Eskişehir’de Gezi direnişinde dövülerek öldürülen Ali İsmail Korkmaz’ın ilk davası iki hafta önce Kayseri’de görüldü.. Binlerce kişi Ali İsmail Korkmaz’ın ailesini yalnız bırakmamak ve Gezi direnişinde hayatlarını kaybedenler adına üşenmemiş Kayseri’ye gidivermişti. Hiçbirimiz bu sürgün ve yıldırma politikasına yabancı değildik. Neden dava Eskişehir’de değil de Kayseri’deydi, neden davayı izlemek için gelenlere türlü eziyet çıkarılmıştı, neden bu davaya katılımın çok yüksek olacağı bilindiği halde küçücük bir oda lütfedilmişti?

Bu adaletin arandığı pek çok davada daha önce de hepimizin tanıklık ettiği uygulamalardan biriydi. Adliye odası hasbelkader girebilen ve giremeyen herkes için fazlasıyla küçüktü belki. Ne var ki bir annenin oğlunun fotoğrafını sanıkların yüzüne tutup “O pis ellerinizle dokunmayın çocuğuma, nasıl bakabiliyorsunuz çocuklarınızın yüzüne. Ben Ali'yi temiz ellerimle büyüttüm”, "Oraya değil buraya bak, çocuğum var derken gözlerimin içine bak" diye sanıkların yüzüne haykırdığında o oda büyümüştü artık. Anne Emel Korkmaz’ın yakarışı, azıcık vicdanı olan herkese dokunurdu zira.

# Veri Kesiti
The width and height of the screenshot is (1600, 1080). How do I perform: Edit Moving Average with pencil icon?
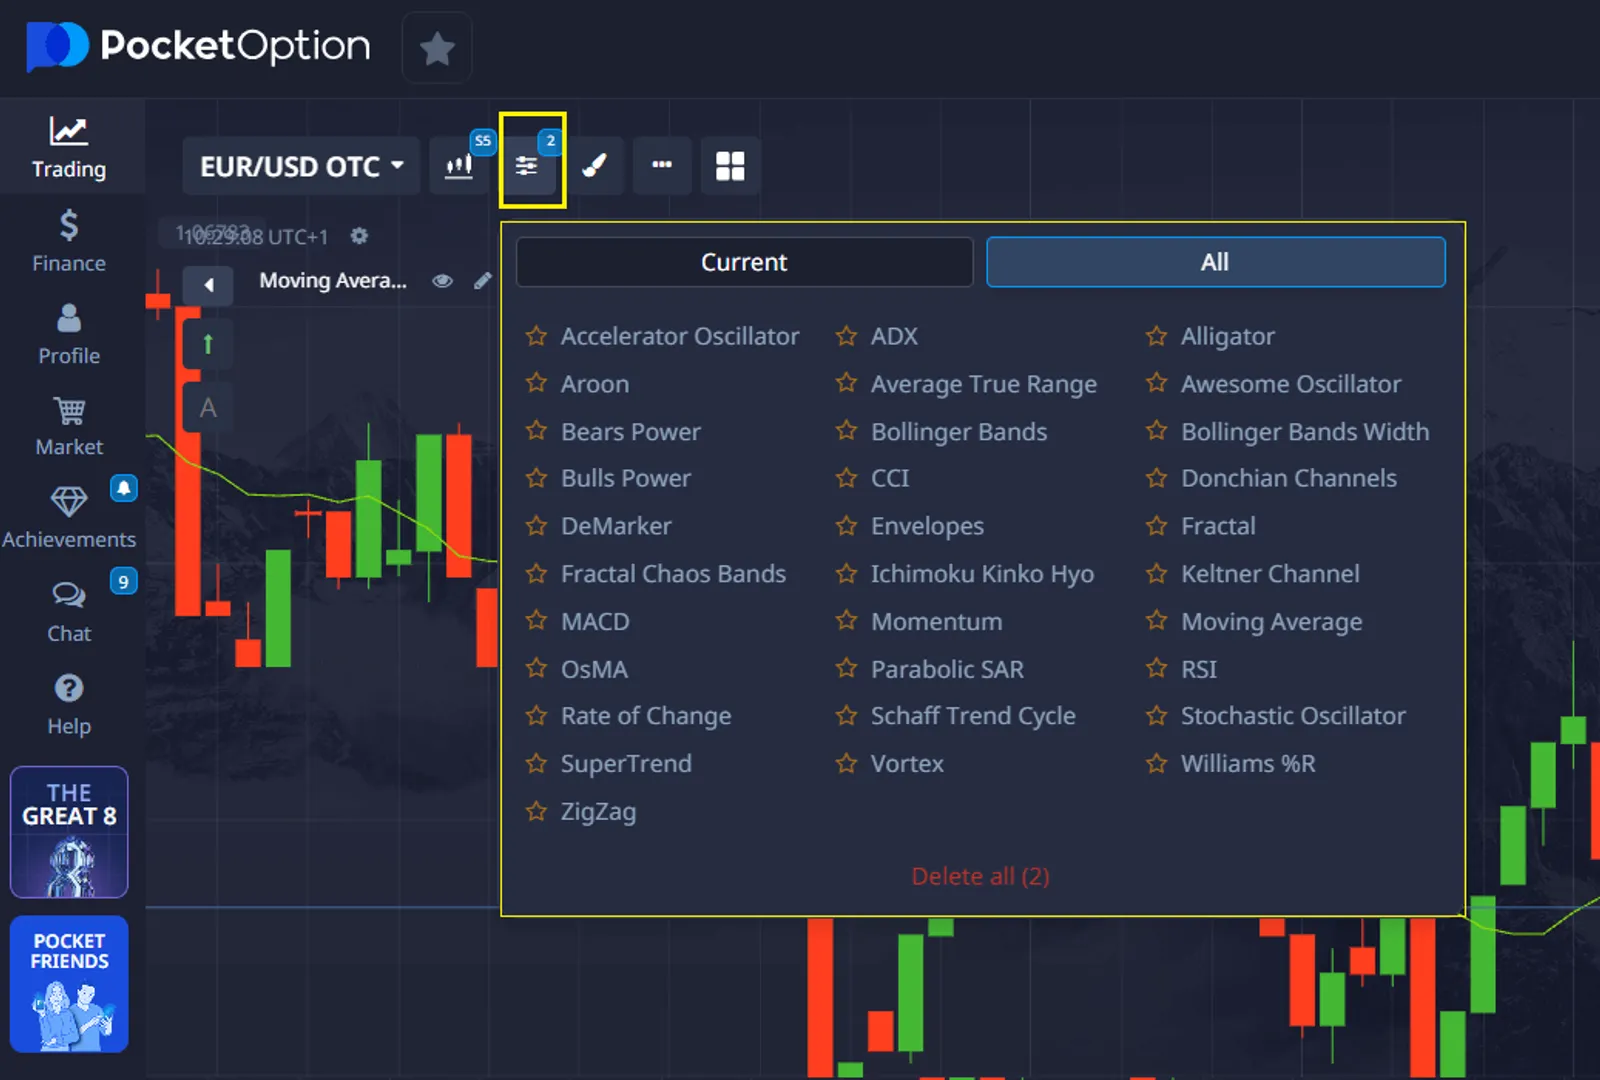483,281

==

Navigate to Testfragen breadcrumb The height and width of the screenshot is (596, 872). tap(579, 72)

# Görev Yönergesi
Ali İsmail Korkmaz davasıyla ilgili metne göre aşağıdaki soruları yanıtlayınız.
(a) Davanın ilk duruşması hangi şehirde görülmüştür?
(b) Katılımın çok yüksek olacağı bilindiği hâlde dava için nasıl bir oda ayrılmıştır?
(c) Ali İsmail Korkmaz'ın annesinin adı nedir?
Bu veriler başka bir kaynaktan alınmıştır.

# Sorunun Yanıtı
(a) Kayseri'de.
(b) Küçücük bir oda.
(c) Emel Korkmaz.